# [Task prompt]
Since the pictures are not wanted, copy only the text of every record exactly.

# [Source material]
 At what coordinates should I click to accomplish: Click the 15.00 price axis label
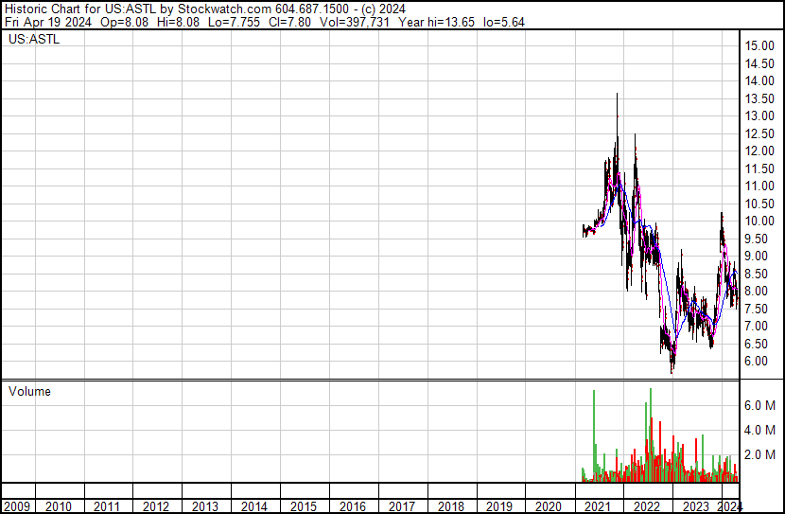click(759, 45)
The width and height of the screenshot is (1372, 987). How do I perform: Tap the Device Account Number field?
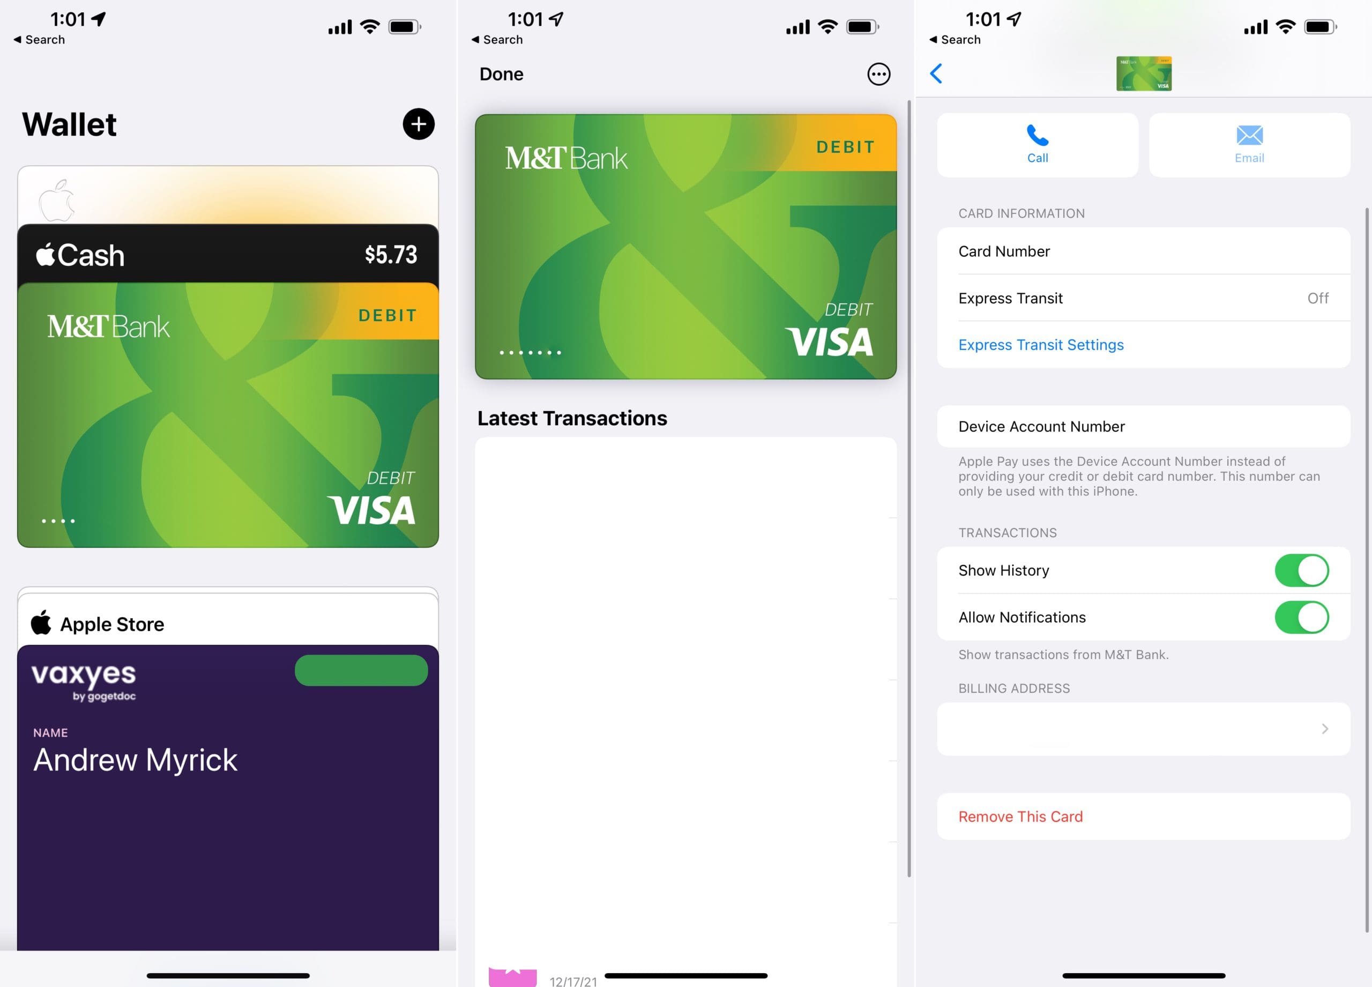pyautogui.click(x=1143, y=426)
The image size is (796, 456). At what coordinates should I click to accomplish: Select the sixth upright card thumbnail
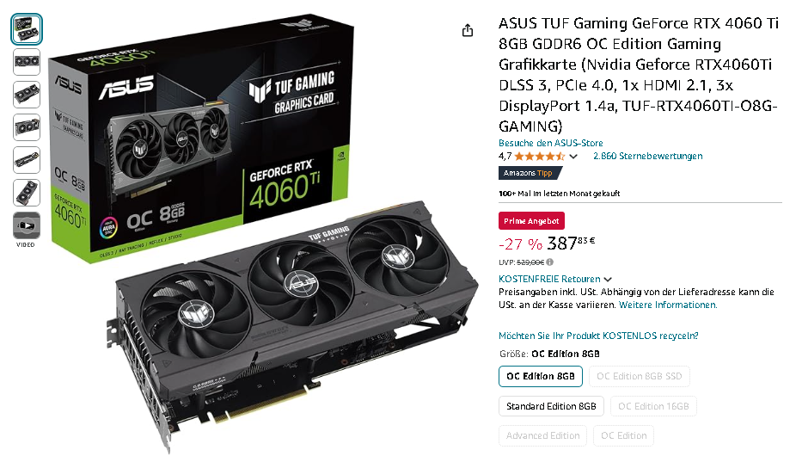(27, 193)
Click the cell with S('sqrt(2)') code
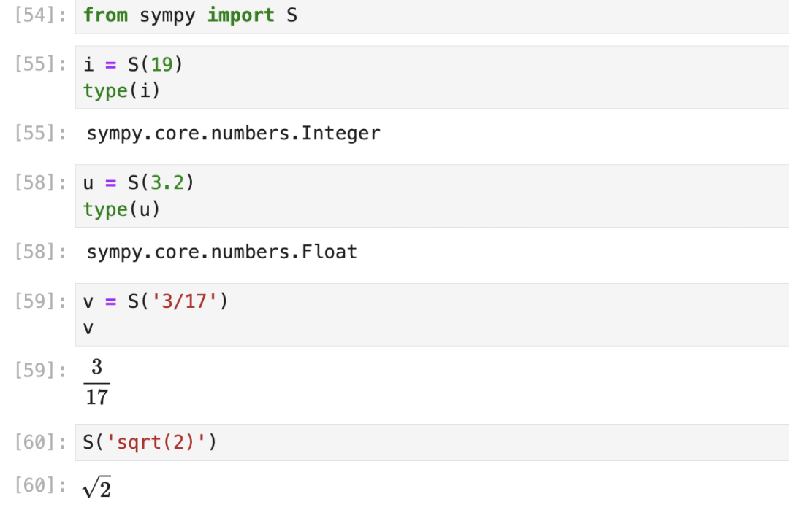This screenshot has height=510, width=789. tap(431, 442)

# [Solution to this task]
 At what coordinates should I click to accomplish: Click the 15.00 price axis label
click(759, 45)
The width and height of the screenshot is (1372, 987). How do I perform: Tap the Device Account Number field?
pyautogui.click(x=1143, y=426)
The image size is (796, 456). At what coordinates should I click to accomplish: Select the sixth upright card thumbnail
(27, 193)
Click the cell with S('sqrt(2)') code
This screenshot has height=510, width=789. tap(431, 442)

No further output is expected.